The figure of the "Deyviel husk" suddenly collapsed into a liquid shadow, surging forward and wrapping around Denver's legs, climbing up his torso like a living suit of armor. Denver's head snapped back, his eyes turning into twin voids of starlight as the consciousness of an Outer God slammed into his nervous system.
"DENVER!" Elisia cried out, but the pressure was too great to move.
When the light died down, Denver was still standing, but he was different. His skin was etched with glowing, celestial runes, and the Yamato in his hand had turned a deep, midnight black.
He turned to Ben, his voice now a perfect, haunting blend of his own gravelly tone and the God's ancient chorus.
"The vessel is prepared," the new Denver said, his gaze turning toward the Philippine Trench. "Let us go find the boy who broke the world."
The air around Denver rippled with the weight of two souls occupying the same skin. As the black, liquid shadow of the God settled into Denver's marrow, his eyes—now glowing with a cold, celestial violet—flickered with a terrifying intensity.

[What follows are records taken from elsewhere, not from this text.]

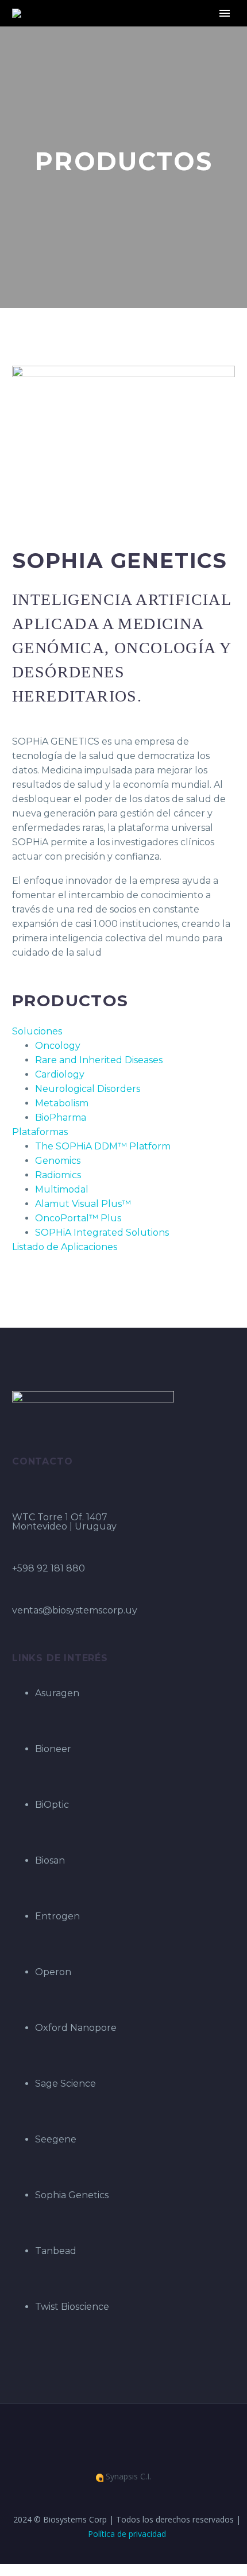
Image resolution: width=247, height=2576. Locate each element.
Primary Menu (224, 13)
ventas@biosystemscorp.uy (74, 1610)
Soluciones (37, 1031)
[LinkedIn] (116, 2435)
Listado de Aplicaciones (64, 1246)
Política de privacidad (127, 2533)
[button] (123, 1031)
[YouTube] (131, 2435)
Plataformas (40, 1131)
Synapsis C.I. (127, 2476)
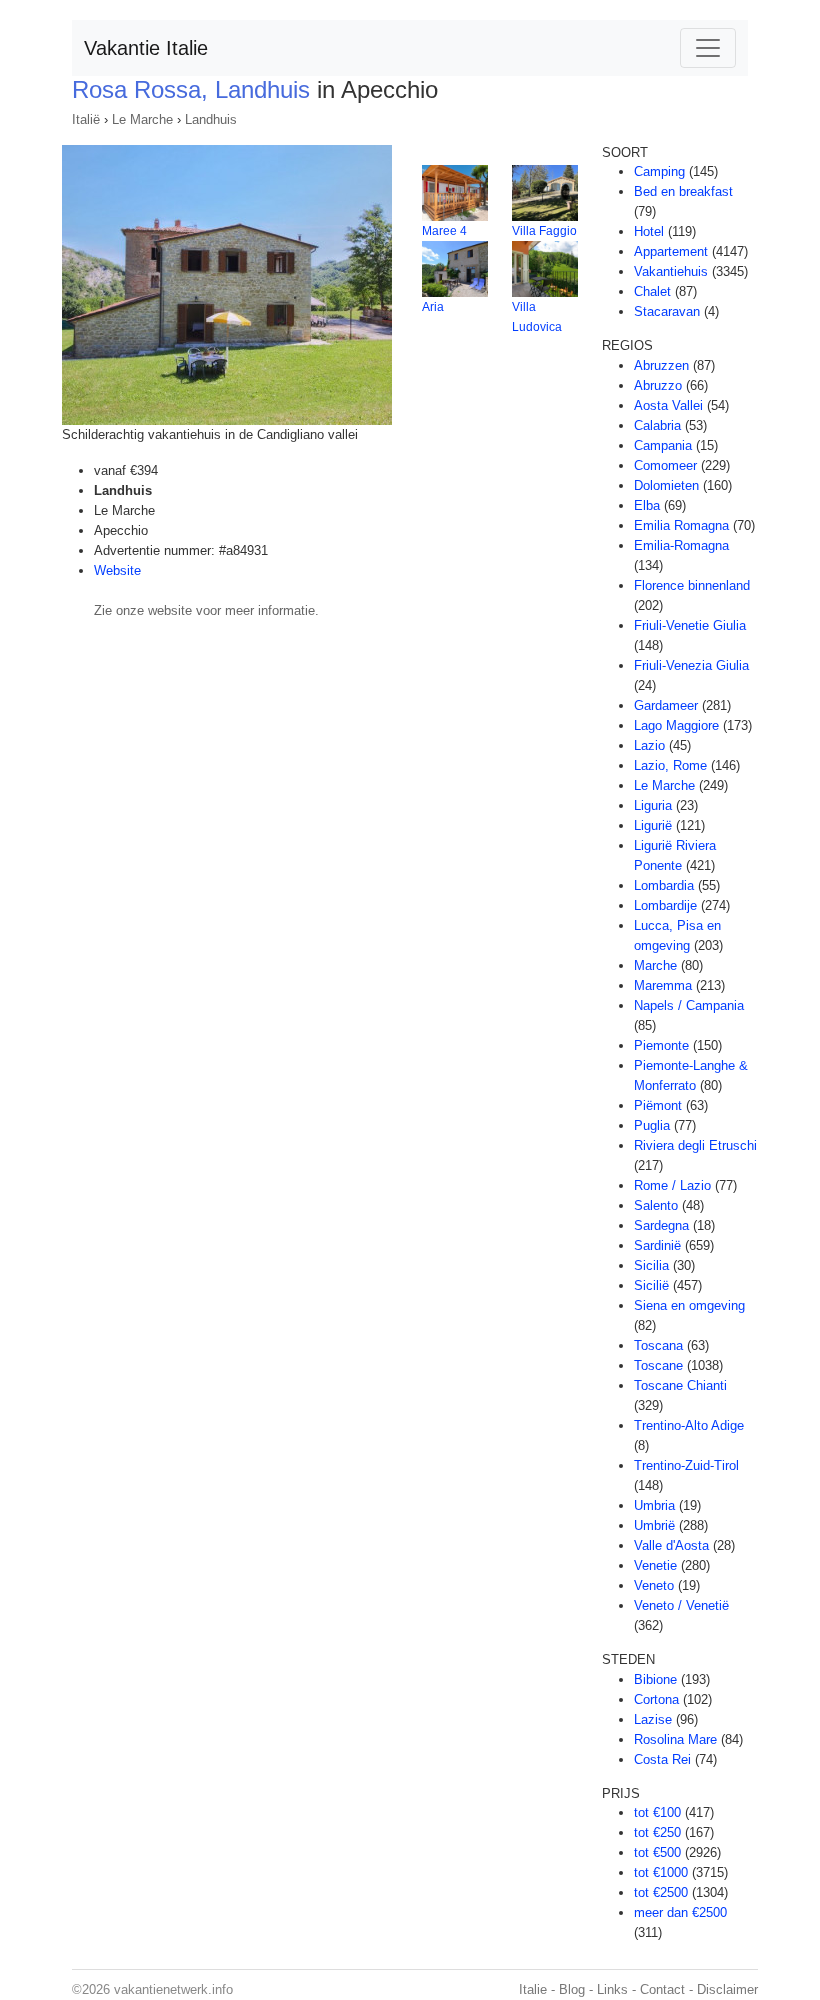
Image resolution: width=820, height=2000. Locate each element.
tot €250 (657, 1832)
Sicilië (651, 1285)
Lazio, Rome (670, 765)
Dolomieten (666, 485)
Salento (656, 1205)
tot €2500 (661, 1892)
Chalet (652, 291)
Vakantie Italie (146, 48)
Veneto (654, 1585)
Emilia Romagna (681, 525)
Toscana (658, 1345)
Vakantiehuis (671, 271)
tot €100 (657, 1812)
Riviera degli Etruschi (695, 1145)
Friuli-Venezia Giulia (691, 665)
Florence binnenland (692, 585)
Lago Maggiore (676, 725)
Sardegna (661, 1225)
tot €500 (657, 1852)
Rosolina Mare (675, 1739)
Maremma (663, 985)
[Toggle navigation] (708, 48)
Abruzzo (658, 385)
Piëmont (658, 1105)
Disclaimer (727, 1989)
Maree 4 (444, 231)
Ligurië (653, 825)
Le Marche (142, 119)
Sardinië (657, 1245)
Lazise (653, 1719)
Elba (647, 505)
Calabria (657, 425)
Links (612, 1989)
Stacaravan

Elisia took a cautious step forward, her silver blade still gripped tight. "Denver?" she whispered, her voice trembling. "Is... is he gone? You promised a deal, not a theft!"
Denver's head tilted in a jagged, slightly mechanical motion. When he spoke, the sound was a haunting resonance—Denver's gravelly voice layered beneath the God's ancient, echoing chorus.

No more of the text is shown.